NEW YORK (AP) -- Oil prices fell as much as $2 a barrel Friday as doubts intensified over whether political leaders in Washington could reach a deal on the budget before a package of tax hikes and spending cuts automatically kicks in with the new year.

In morning trading benchmark crude for February delivery fell $1.54 to $88.59 per barrel in New York. It was as low as $87.96 at one point.

In London, Brent crude, used to price international varieties of oil, fell 82 cents to $109.38 per barrel.

If Republicans and Democrats don't work out a compromise in the next 10 days, the U.S. could go over the so-called "fiscal cliff," a reference to hundreds of billions of dollars in tax increases and government spending cuts that take effect if a budget deal is not reached. Many economists fear that would eventually push the U.S. back into recession, a situation that would likely mean less energy demand.
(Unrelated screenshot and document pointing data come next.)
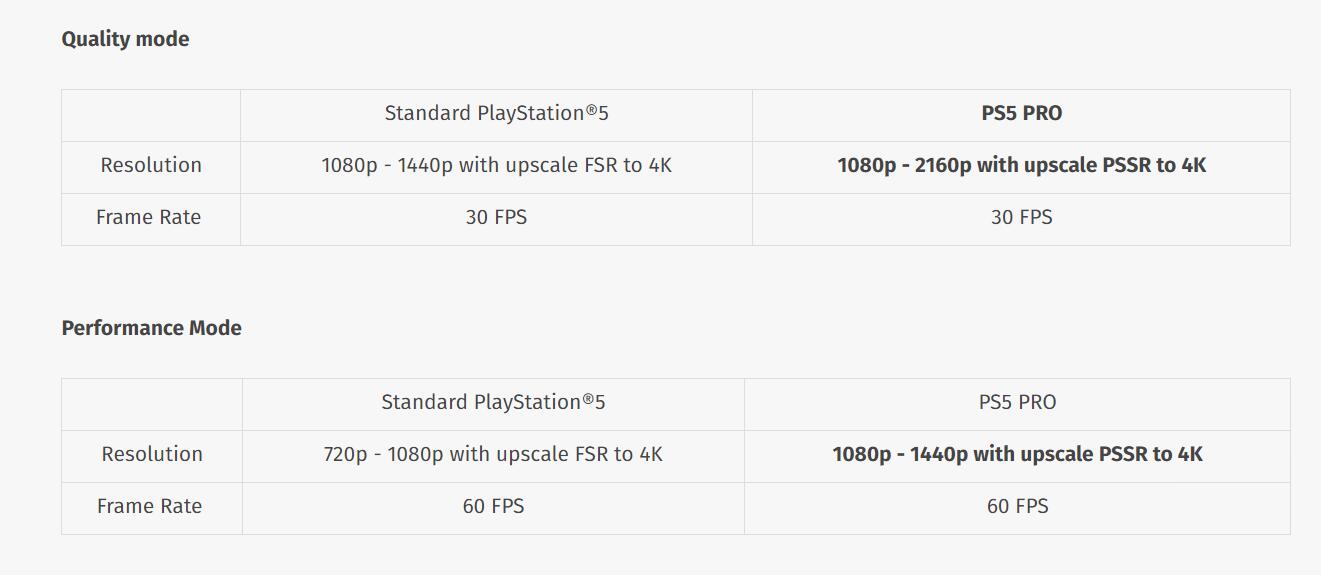1321x575 pixels.
Task: Select Standard PlayStation®5 header in Quality mode table
Action: [496, 113]
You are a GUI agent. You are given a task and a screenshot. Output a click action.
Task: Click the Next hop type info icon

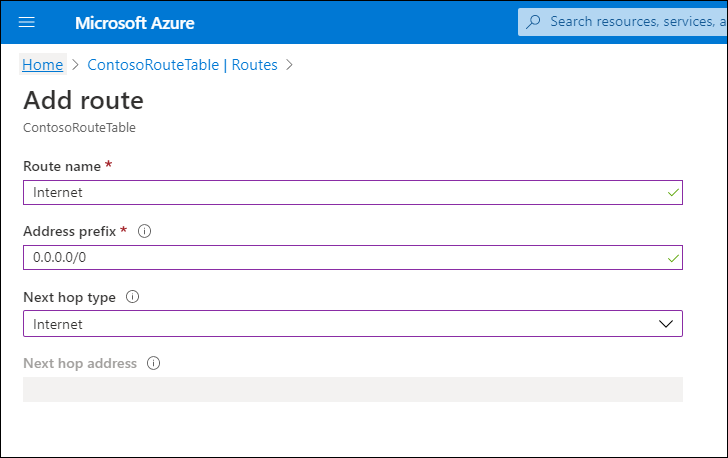[x=132, y=297]
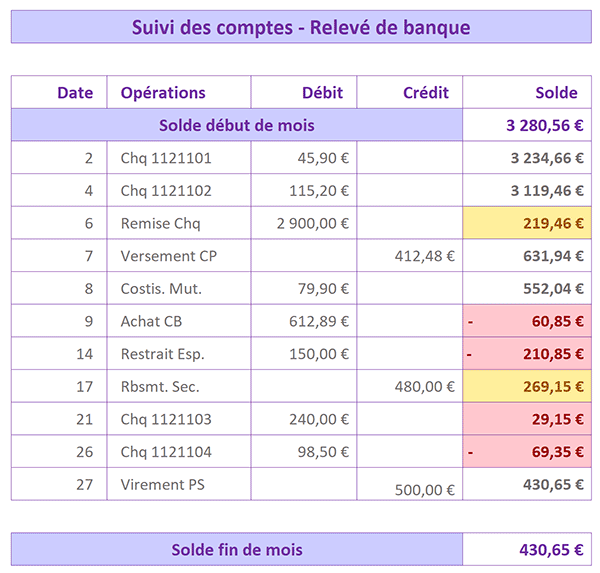Click the 115,20 € debit cell
Screen dimensions: 600x573
304,190
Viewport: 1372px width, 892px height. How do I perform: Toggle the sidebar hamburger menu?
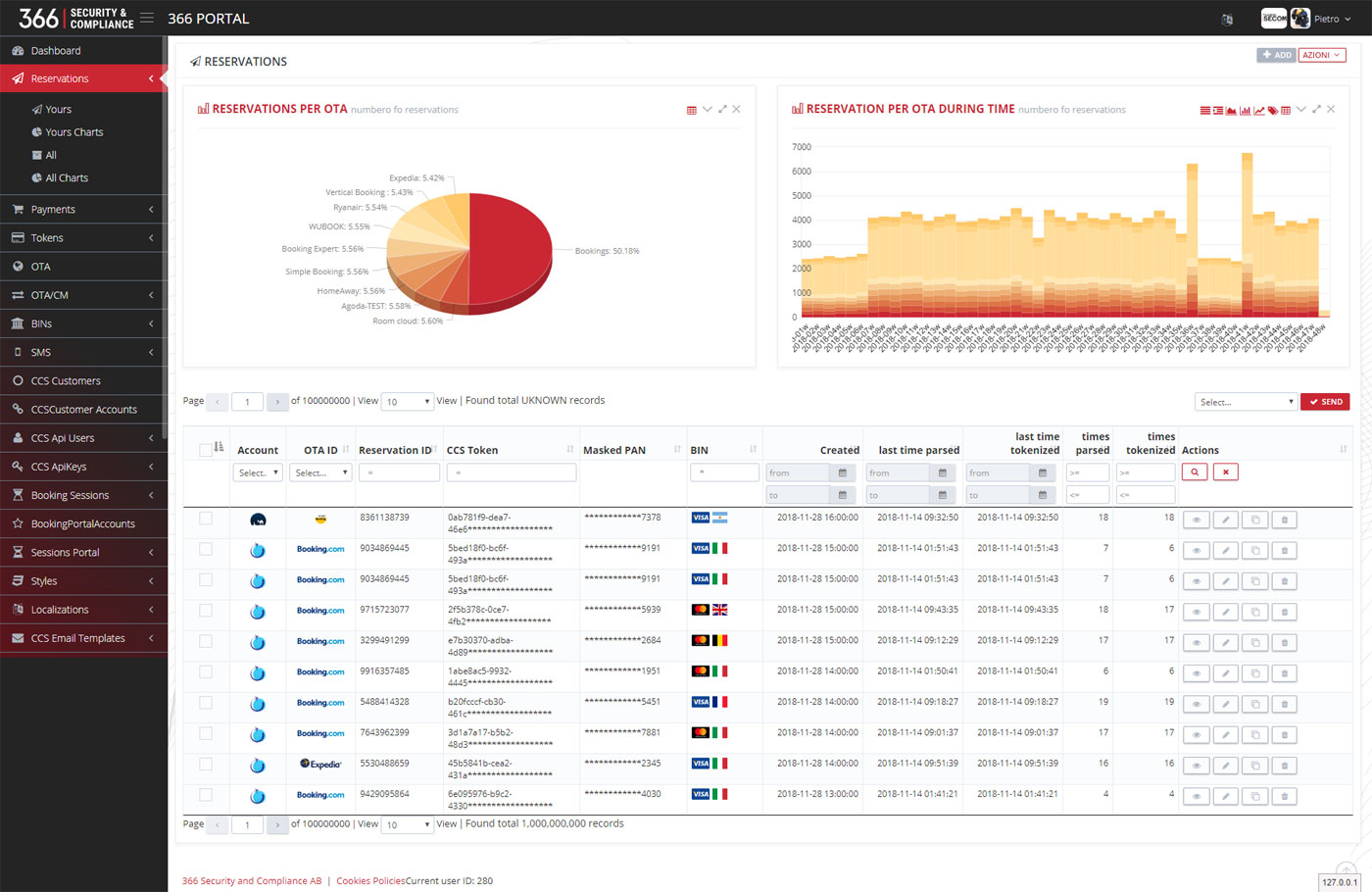[147, 18]
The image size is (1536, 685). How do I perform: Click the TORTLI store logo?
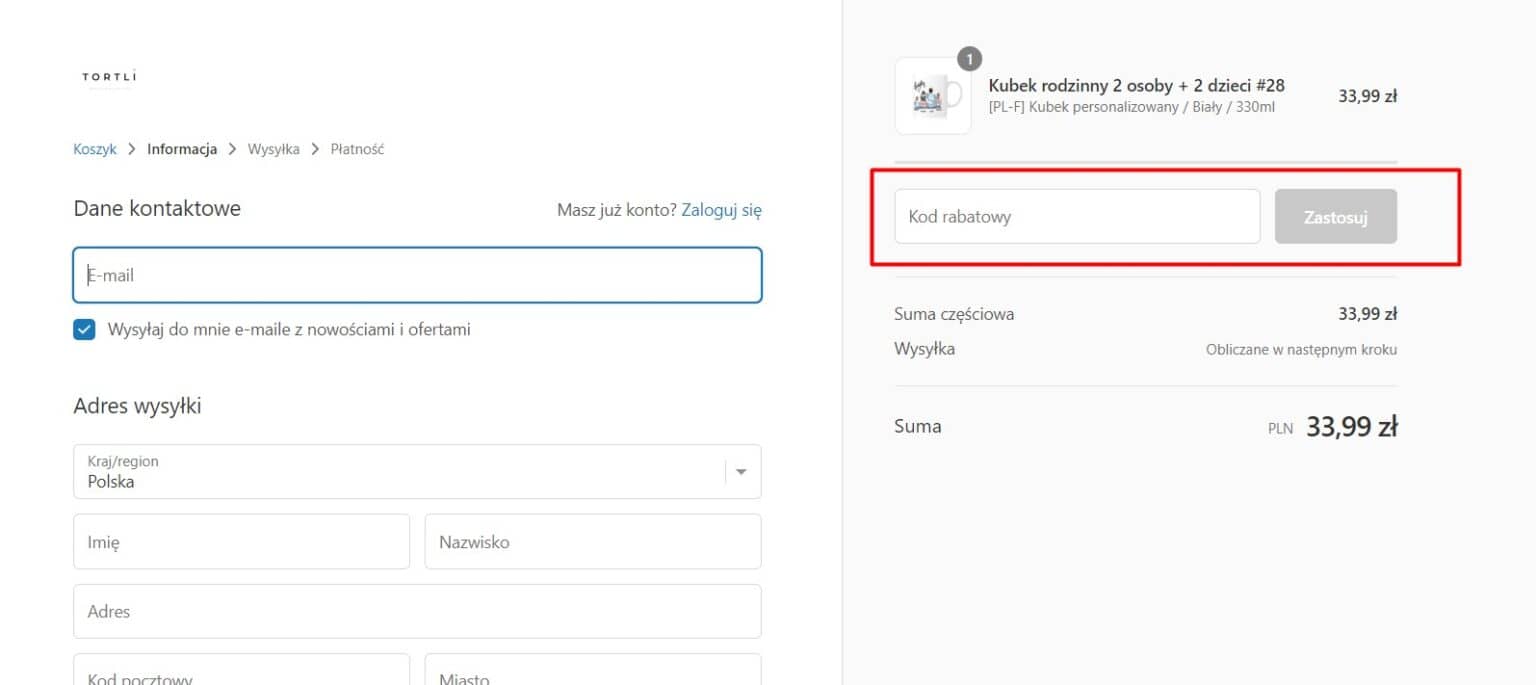109,78
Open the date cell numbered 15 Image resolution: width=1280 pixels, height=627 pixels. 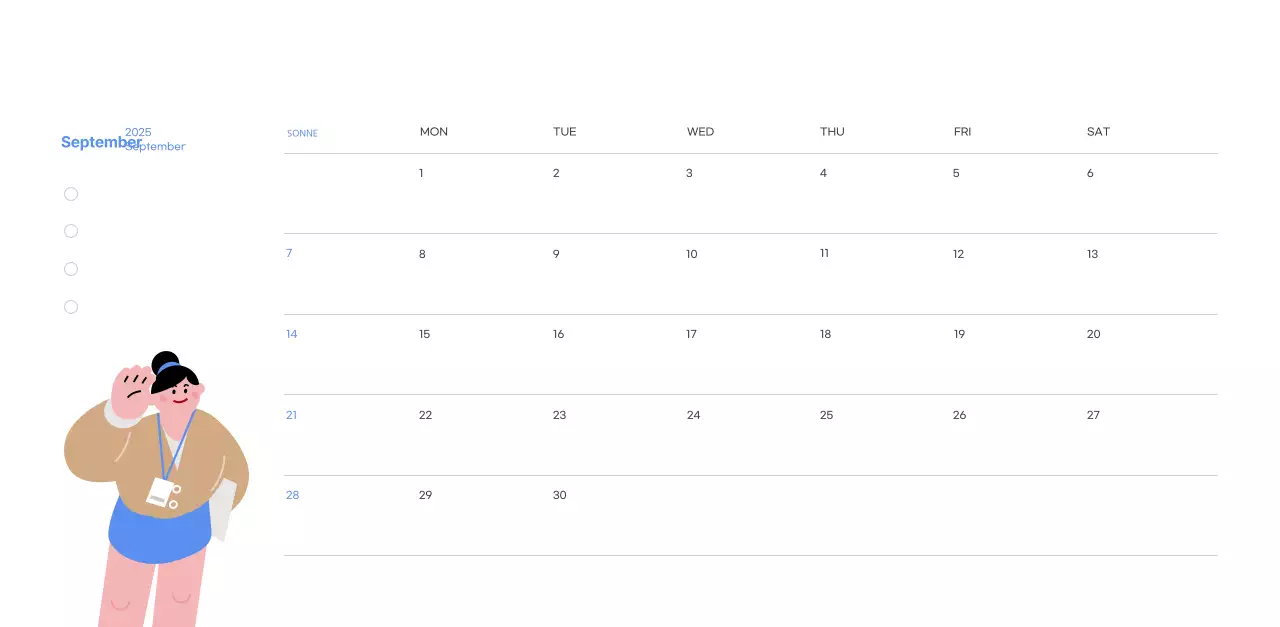[x=424, y=334]
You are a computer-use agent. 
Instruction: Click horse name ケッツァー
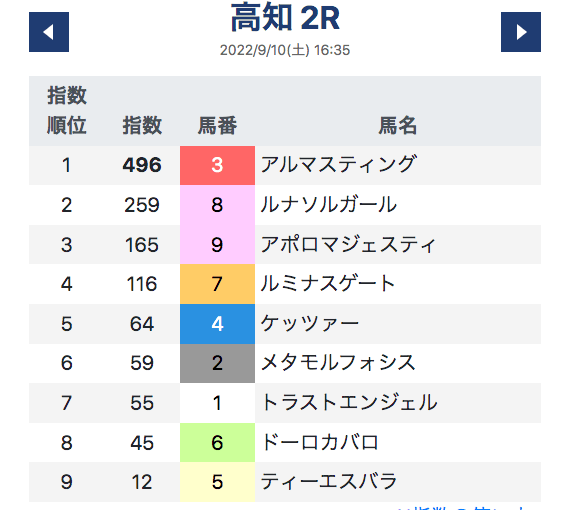tap(310, 323)
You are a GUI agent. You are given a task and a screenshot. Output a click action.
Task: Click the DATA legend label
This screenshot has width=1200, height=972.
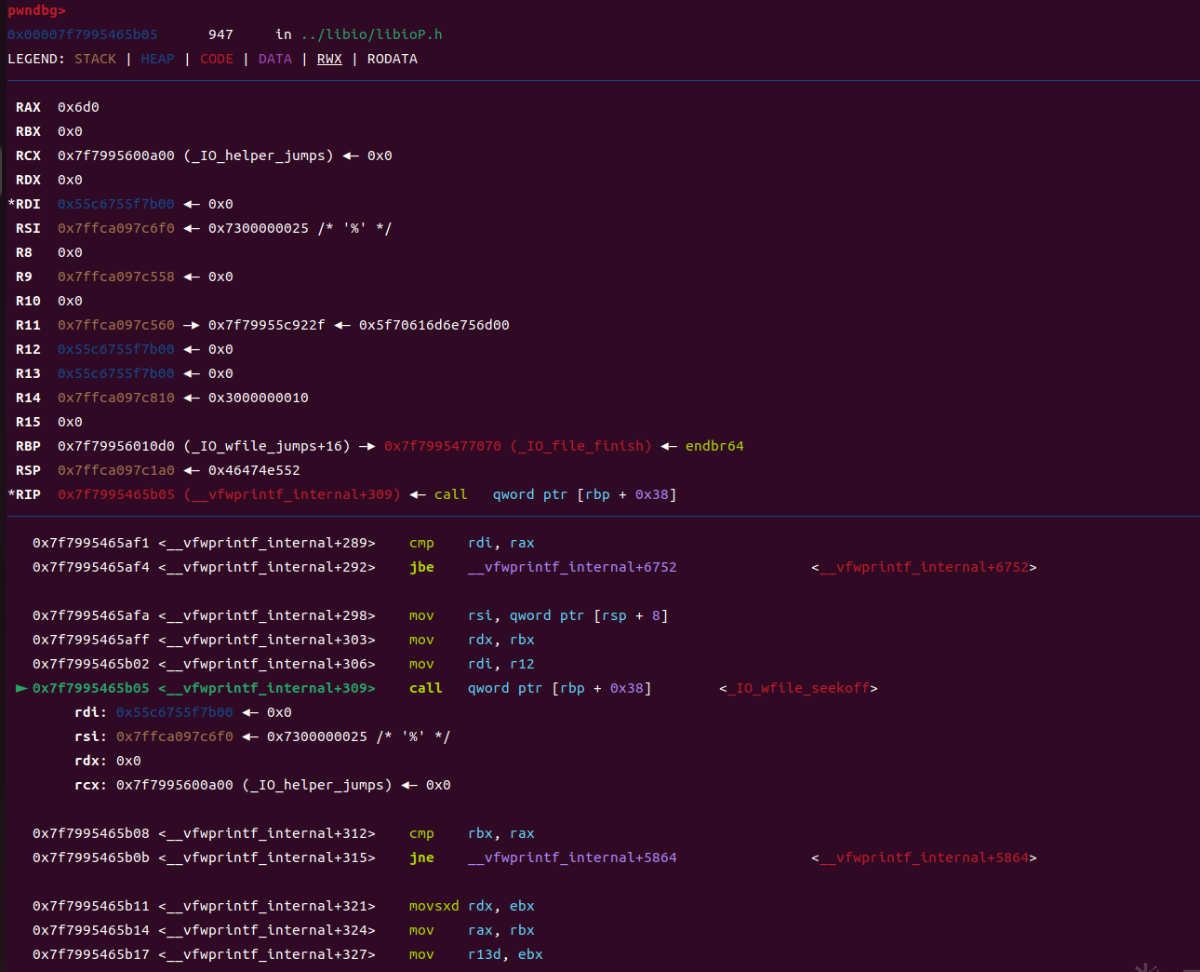274,59
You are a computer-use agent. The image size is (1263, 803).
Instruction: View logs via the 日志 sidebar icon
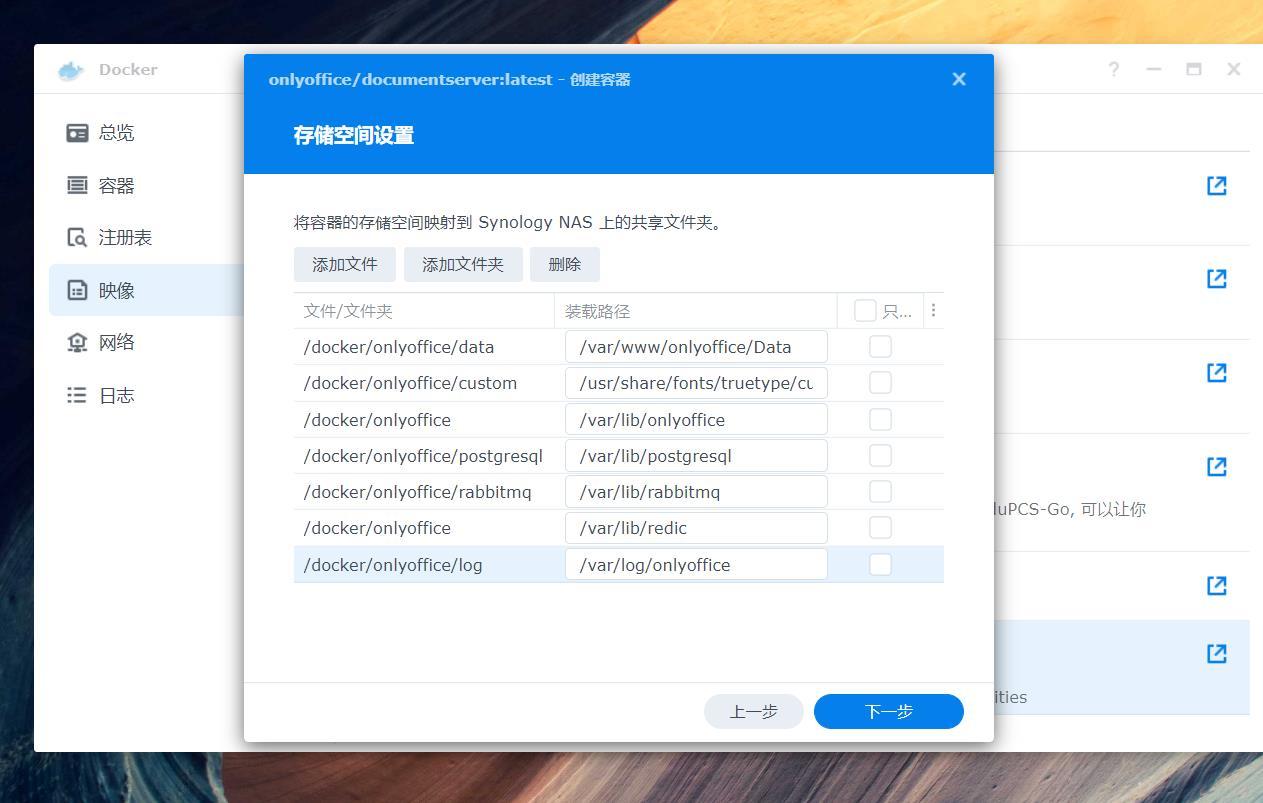[76, 395]
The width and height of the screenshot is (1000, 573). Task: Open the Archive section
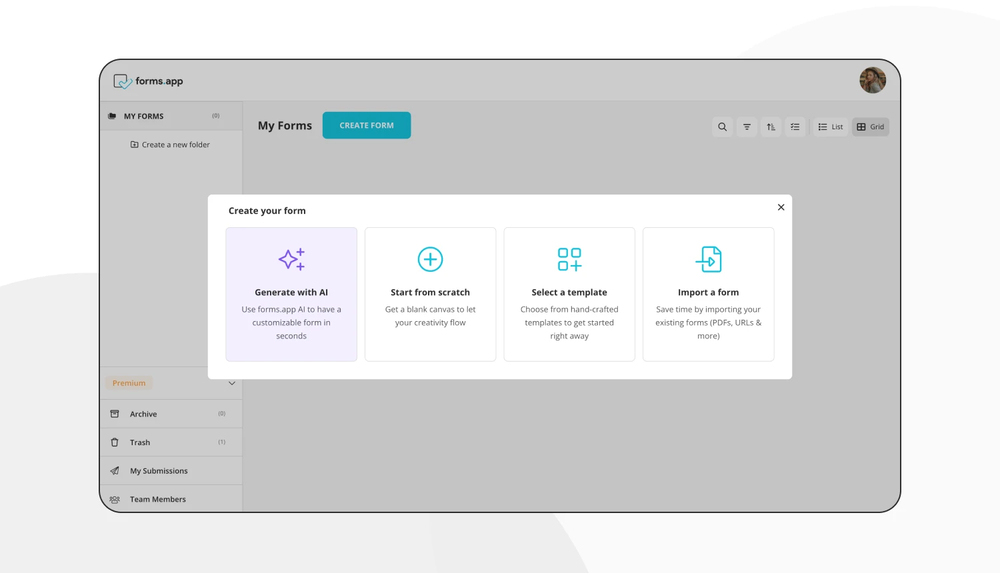coord(143,414)
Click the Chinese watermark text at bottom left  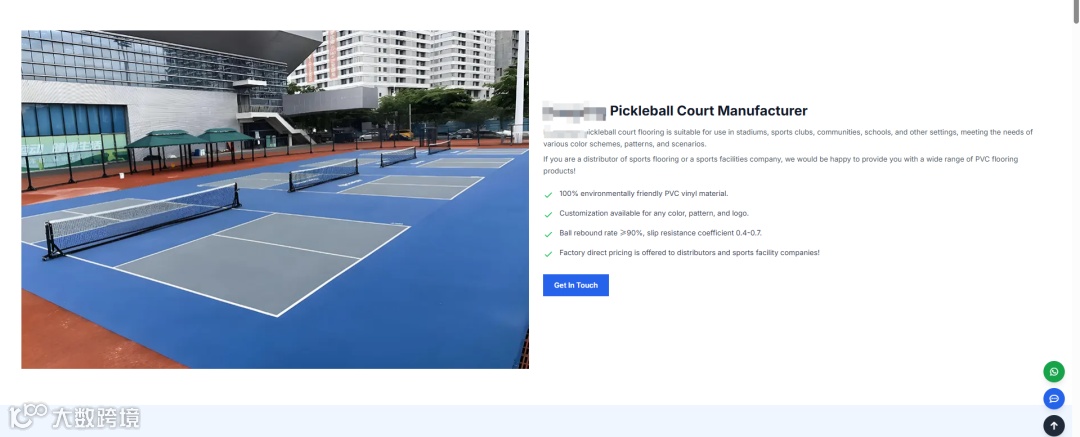pyautogui.click(x=96, y=418)

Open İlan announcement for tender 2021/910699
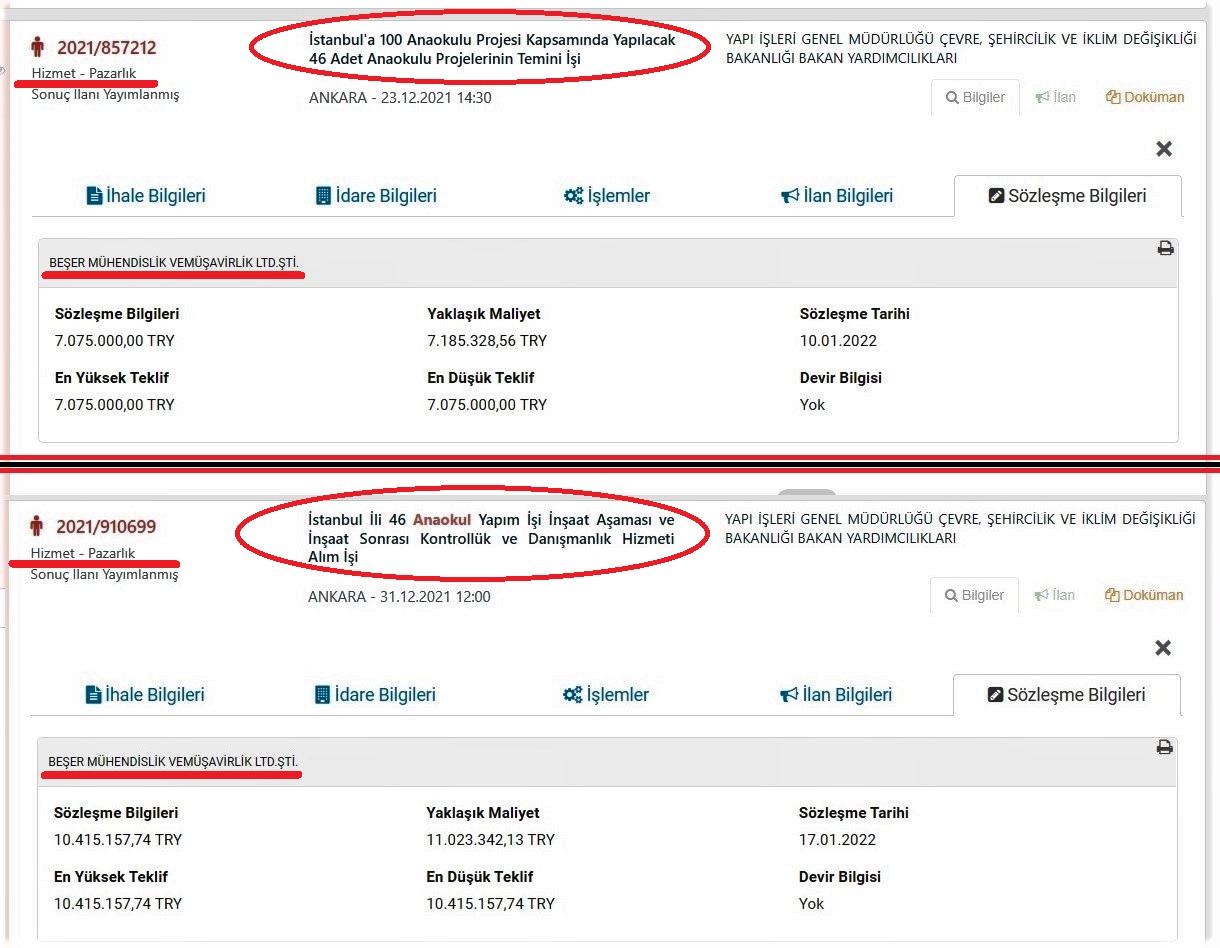1055,595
Late Thursday House Republicans abruptly put off a vote on an alternative plan offered by House Speaker John Boehner that would prevent scheduled tax increases from taking effect on Jan. 1 on all income under $1 million. President Barack Obama wants the cutoff point to be $400,000.

On Friday morning, Boehner signaled talks are still open.

In other energy futures trading on the New York Mercantile Exchange:

  • Natural gas rose 2 cents to $3.48 per 1,000 cubic feet.
  • Heating oil fell 2 cents to $3.02 a gallon.
  • Wholesale gasoline fell 2 cents to $2.73 a gallon.